Study material:

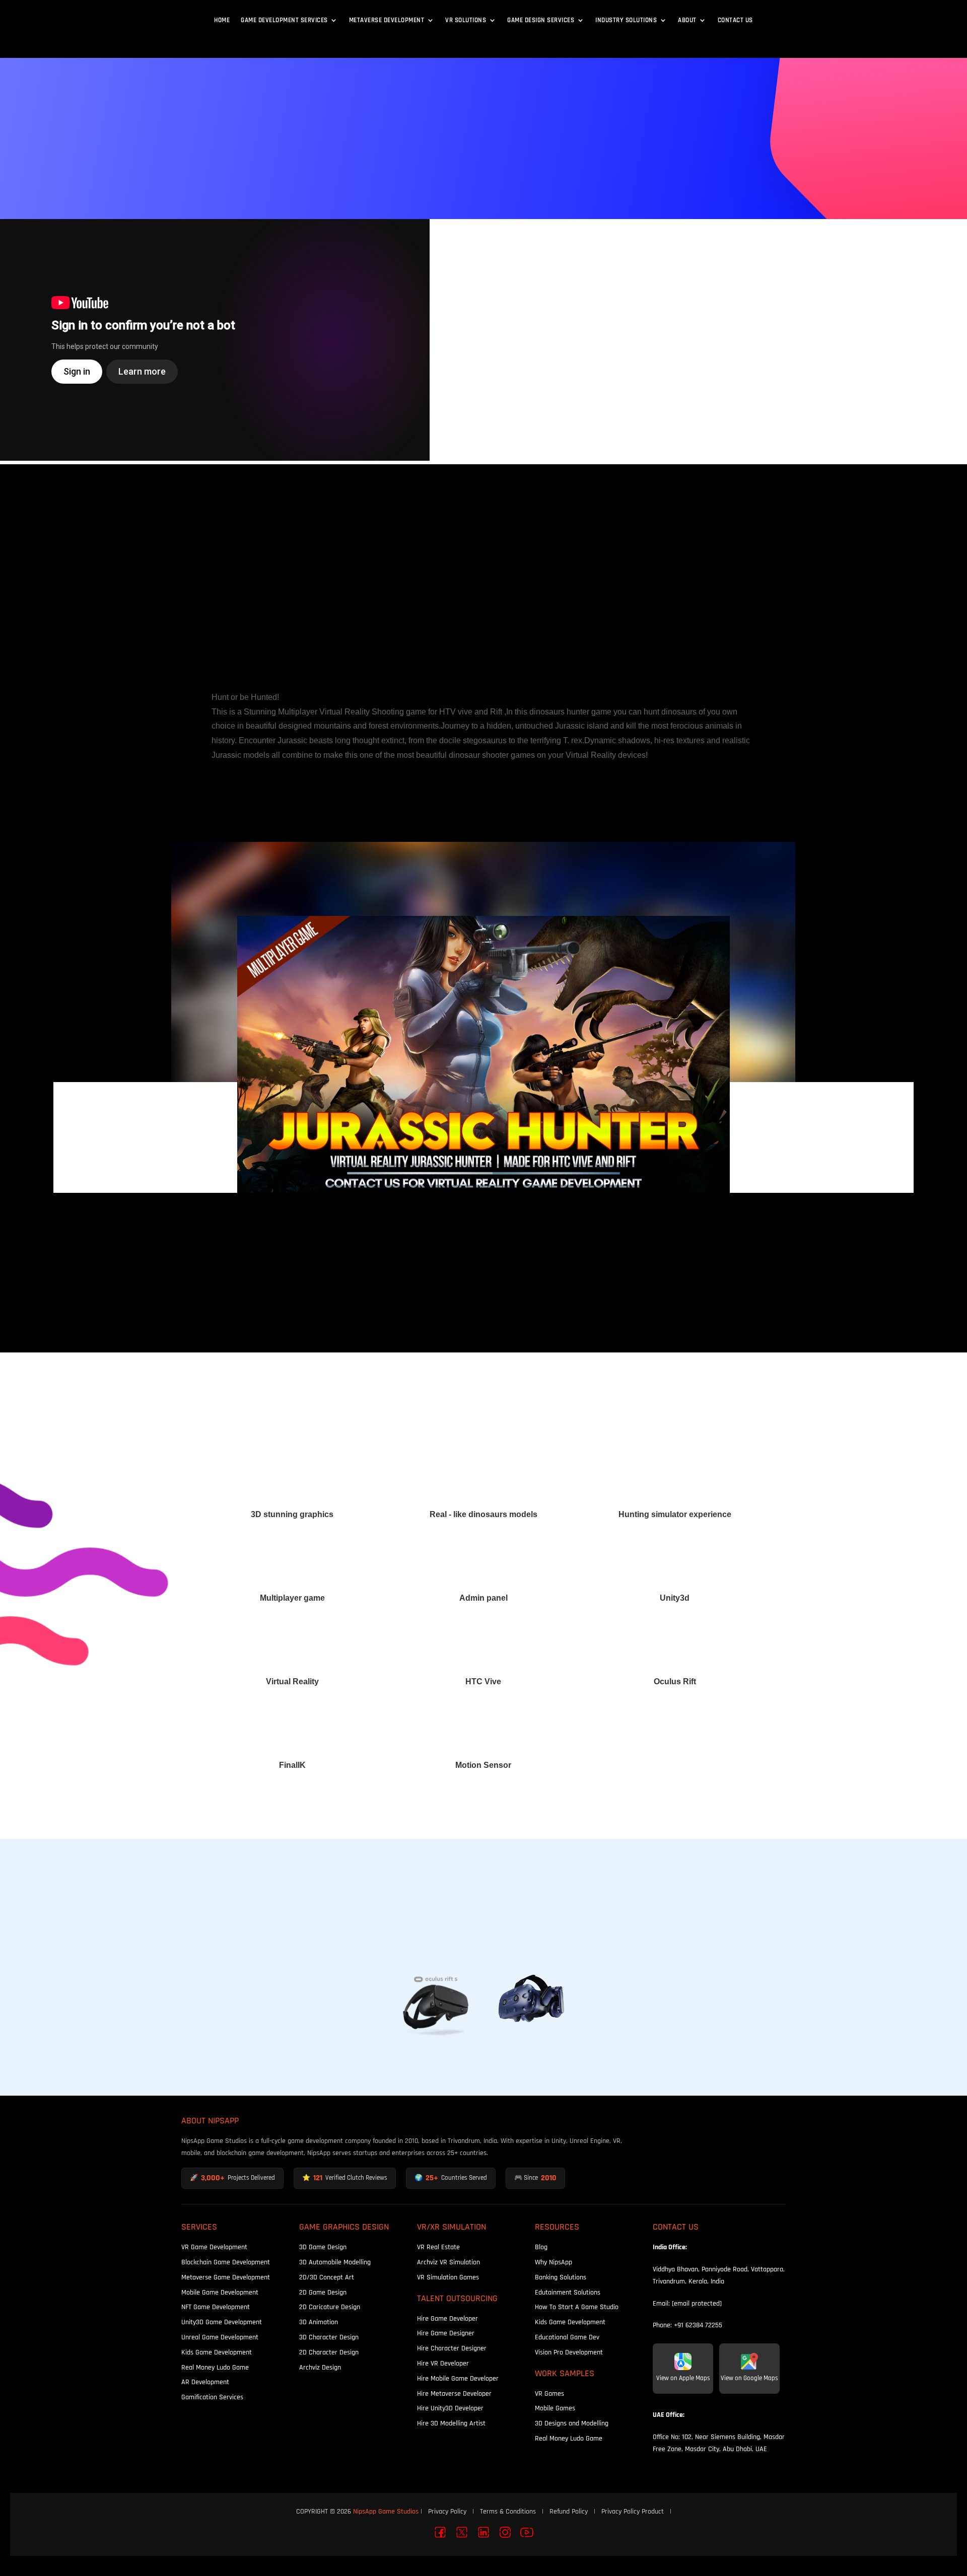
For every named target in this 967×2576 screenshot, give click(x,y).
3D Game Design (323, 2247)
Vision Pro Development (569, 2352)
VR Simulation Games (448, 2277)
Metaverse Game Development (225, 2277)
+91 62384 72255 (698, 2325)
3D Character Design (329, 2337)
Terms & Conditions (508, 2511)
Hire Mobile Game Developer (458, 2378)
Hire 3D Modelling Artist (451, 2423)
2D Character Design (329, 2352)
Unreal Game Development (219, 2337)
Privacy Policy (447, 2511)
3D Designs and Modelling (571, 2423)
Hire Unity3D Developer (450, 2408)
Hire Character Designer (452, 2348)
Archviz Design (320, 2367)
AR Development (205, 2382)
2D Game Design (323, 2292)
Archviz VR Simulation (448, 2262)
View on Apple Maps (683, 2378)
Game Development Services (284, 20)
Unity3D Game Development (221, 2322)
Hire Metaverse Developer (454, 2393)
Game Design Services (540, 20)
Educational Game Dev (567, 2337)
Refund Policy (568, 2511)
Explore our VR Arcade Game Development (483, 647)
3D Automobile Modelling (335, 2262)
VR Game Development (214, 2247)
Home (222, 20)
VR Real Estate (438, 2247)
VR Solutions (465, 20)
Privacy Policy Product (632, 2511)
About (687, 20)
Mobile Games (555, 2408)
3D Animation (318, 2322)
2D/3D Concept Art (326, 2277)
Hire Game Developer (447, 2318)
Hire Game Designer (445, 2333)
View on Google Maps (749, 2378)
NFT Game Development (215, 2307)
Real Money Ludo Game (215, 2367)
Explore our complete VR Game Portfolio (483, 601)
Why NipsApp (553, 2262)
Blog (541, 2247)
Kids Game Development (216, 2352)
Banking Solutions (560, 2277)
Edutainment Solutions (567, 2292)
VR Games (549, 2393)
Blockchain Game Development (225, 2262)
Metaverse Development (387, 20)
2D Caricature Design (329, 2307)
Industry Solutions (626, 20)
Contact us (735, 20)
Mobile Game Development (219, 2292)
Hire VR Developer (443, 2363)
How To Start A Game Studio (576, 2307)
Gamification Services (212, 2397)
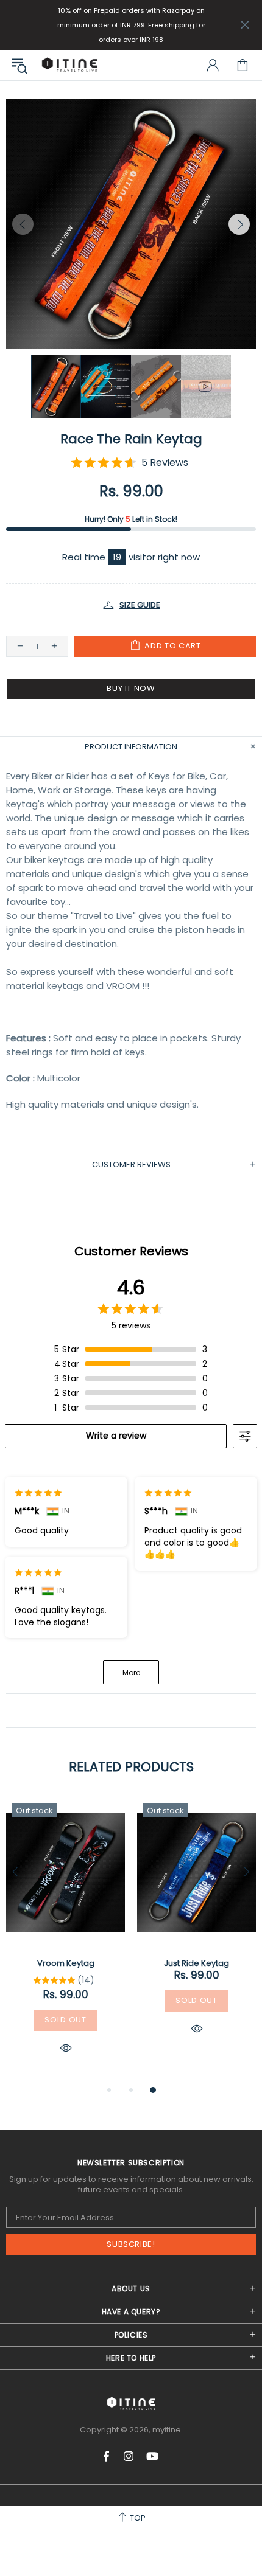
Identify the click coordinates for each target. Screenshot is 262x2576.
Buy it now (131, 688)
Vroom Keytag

What to produce: Please, from the material above, copy only the lines from the line with "Edutainment Solutions (567, 2292)" up to and including the line with "Gamification Services (212, 2397)", exactly as written.

Exercise solution:
Edutainment Solutions (567, 2292)
VR Games (549, 2393)
Blockchain Game Development (225, 2262)
Metaverse Development (387, 20)
2D Caricature Design (329, 2307)
Industry Solutions (626, 20)
Contact us (735, 20)
Mobile Game Development (219, 2292)
Hire VR Developer (443, 2363)
How To Start A Game Studio (576, 2307)
Gamification Services (212, 2397)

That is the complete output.